Allah gani gani rahmet eylesin, Baba Gündüz’ün şahane bir yazı dizisi vardı 1960 sonlarında ya da yetmişlerin başında ‘ Olacağı Kadar Olamayanlar’ diye

Der ye İngilizlerin meşhur ve önemli şair yazarı Sekspir ‘ Olmak, ya da olmamak, İşte bütün mesele bu’ diye.

Gündüz Kılıç’ın yaklaşımı bana daha doğru geliyor.

Olmuşsun zaten,  mesele olman kadar olabilidin mi.

KKTC  de ancak bu kadar olunur daha fazlası olunamaz diye diye geldik bu güne. KKTC ile ancak bu kadar olunur diyerek yan gelip yatmış olmamızdan dolayıdır ki KKTC  de olacağı, olabileceği kadar olamadı.

Necdet Ünel den şimdiki başkan ve yardımcısına deyim siz anlayın.

Sıfır,  evet hiç vekili yokken hatta seçim yapılıp yapılmayacağının bile belli olmadığı öngörülemediği yıllarda kuruluşu ile olabilecek, kendisi ile yetinmeyip hep gelişecek umudu veren bir partiydi CTP,  olunacak diye işaret ediyorduk, Berberoğlu ve Ramiz Gökçe ağabeylerimizin etrafında kümelenmiş, onlardan sonra en yaşlısı Hüseyin Celal olan,  yaş ortalaması taş çatlasa 24  bir avuç genç .

Sonra ne mi oldu, olanakları ile yetinerek çok çalışması gereken insanlar,  kendileri ile yetinerek olanaklarını artırma yolunu seçtiler ki bu yol çıkmaz sokaktır.

İnsanoğlu, olanaklar ile yetinerek kendini ve insanlık durumunu geliştirme yolunu da seçebilirdi ki,  bu yolun sonu her zaman aydınlıktır, tam tersini seçtirdiler bize, dayayıp alnımıza batının uyduruk kavramlarını yabancılaşmamıza yol açtılar.

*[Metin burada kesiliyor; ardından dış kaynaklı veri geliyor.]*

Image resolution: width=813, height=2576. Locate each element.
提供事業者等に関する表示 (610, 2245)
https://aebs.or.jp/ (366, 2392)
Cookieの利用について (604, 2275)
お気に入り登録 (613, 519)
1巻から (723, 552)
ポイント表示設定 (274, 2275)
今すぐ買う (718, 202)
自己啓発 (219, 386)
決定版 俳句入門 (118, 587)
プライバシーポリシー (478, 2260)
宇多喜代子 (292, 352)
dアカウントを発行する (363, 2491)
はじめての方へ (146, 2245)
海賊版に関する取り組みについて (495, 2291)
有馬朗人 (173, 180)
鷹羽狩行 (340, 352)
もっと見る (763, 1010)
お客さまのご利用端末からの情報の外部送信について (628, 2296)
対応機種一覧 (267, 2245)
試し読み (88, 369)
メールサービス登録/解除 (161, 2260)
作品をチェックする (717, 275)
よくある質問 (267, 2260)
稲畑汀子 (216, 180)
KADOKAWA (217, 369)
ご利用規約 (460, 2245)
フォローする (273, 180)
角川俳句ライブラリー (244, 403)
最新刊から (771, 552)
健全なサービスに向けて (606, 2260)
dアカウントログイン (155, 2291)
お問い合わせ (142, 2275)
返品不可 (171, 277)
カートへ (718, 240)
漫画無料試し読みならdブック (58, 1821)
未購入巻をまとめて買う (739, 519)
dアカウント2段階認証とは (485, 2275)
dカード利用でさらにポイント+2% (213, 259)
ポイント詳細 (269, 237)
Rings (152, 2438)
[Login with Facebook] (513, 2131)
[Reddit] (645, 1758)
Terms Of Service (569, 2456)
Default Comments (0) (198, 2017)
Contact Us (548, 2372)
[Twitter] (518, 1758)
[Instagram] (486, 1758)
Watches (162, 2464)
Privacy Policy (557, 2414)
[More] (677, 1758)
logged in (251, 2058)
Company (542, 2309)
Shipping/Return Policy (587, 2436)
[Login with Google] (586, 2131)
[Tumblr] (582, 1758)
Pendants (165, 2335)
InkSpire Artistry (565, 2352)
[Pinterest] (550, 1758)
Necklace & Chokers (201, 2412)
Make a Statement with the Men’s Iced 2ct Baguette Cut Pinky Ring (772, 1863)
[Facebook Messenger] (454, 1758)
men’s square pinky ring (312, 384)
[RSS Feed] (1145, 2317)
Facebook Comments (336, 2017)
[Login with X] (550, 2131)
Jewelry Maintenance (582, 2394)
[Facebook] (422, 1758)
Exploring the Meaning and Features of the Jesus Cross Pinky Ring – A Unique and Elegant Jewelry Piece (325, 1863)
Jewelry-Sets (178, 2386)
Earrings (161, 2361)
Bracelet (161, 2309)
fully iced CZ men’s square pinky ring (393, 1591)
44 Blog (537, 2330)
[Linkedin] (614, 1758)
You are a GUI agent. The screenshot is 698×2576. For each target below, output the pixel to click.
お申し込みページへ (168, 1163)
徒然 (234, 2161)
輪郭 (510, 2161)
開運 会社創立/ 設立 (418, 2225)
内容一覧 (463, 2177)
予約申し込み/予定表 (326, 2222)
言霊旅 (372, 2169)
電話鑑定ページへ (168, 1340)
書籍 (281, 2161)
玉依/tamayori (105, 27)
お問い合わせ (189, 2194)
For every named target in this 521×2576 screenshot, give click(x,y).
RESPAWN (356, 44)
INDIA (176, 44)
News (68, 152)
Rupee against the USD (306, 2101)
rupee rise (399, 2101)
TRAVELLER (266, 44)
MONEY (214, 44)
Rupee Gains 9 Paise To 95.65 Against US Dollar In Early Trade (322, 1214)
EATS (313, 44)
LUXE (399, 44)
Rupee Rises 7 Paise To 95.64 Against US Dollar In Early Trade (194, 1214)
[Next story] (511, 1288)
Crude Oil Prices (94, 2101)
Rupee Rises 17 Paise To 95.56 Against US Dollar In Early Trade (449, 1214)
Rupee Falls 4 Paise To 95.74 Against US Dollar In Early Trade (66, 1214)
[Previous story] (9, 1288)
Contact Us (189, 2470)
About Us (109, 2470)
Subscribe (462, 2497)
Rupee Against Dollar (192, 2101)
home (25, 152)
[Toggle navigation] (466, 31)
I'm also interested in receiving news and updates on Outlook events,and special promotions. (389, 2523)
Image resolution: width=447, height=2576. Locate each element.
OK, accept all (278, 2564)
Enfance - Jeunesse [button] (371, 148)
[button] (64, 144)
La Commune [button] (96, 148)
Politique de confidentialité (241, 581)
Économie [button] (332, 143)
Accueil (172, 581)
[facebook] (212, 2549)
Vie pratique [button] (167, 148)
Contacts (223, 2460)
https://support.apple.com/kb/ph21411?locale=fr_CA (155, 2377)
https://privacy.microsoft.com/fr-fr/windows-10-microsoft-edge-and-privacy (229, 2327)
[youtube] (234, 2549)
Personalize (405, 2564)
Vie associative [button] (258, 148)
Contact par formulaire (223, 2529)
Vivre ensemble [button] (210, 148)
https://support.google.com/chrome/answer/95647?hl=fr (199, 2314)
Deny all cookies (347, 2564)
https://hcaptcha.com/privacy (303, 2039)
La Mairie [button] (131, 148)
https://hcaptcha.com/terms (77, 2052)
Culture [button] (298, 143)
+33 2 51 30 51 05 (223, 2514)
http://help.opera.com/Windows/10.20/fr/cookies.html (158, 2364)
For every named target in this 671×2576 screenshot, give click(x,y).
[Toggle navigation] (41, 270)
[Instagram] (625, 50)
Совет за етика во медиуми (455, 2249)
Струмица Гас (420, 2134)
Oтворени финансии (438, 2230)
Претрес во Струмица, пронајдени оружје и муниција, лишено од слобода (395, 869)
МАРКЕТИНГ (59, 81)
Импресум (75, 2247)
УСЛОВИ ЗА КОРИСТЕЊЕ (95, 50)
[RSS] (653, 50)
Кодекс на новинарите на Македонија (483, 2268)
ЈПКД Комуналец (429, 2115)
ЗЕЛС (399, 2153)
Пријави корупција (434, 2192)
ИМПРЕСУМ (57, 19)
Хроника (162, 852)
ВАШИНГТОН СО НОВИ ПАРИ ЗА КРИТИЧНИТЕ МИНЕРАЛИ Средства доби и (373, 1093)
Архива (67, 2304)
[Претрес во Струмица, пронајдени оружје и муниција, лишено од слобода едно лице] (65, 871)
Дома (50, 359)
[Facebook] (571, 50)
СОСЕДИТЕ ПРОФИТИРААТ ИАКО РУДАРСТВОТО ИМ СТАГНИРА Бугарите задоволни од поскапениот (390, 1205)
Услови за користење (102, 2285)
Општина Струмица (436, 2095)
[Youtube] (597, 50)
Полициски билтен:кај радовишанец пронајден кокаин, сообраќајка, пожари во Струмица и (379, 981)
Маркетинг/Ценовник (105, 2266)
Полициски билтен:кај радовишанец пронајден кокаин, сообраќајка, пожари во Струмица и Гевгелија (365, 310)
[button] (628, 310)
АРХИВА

Bir maddi olanak meselesi olan seyahat etmeyi, edebilmeyi bir hürriyet meselesi diye yutturdular ve Bağlıköy’den, Bağlıköy tarlalarından kayalarından, kekliklerinden bi haber kalmayı umursamayan Bağlıköy’lülere, Doğancı’lılara, Tayland’a,  Barcelona’ya gitmezse yaşamamış sayılacağını kabul ettirdiler.

Portakal gibi bu yerin yerlisi sayılabilecek bir yemişi hem de en iyi kalitelisinden yetiştirip yememizin doğallığını hatta ülkemize ve yaşama karşı boyun borcumuz olduğunu unutturarak,  avakado, guafa, arzu meyvesi gibi damak yabancılarımızı dayadılar damağımıza,  aldık kabullendik ve ne güzel sarhoş olurken anglia ile hem de kaçak yollardan getirerek, yüzüne bakmaz olduk, kendi sarhoşluğuna böylesine yabancılaşan yaratığın,  evladının dondurma parasını jack danielse yatırıp batılı hatta americano  drunk olmasını uygar insan olmak sanmaya başladık.  1860 lı yıllarda kurulan Lefkoşa Türk Lisesi 1960 sonlarına kadar neredeyse bir üniversite seviyesinde idi. Şimdi nerede.

1970 lere kadar kendileri ile yetinmeyen gelişmeye çabalayan öğrenciler ve öğretmenler vardı ve onlar yetersiz olanaklar ile,  LTL mezuniyetinden sonra öğretmen olunabilir kalitesine ulaşmışlardı, sonra öğretmen öğrenci bakanlık ve aileler kendileri ile yetinmeye başlayınca olanlar oldu ve olan da işte ömür tükettiğimiz bu günler.

Her parti ve sendika, örgüt, okul sorun kendinize olabileceğiniz yerlerde misiniz.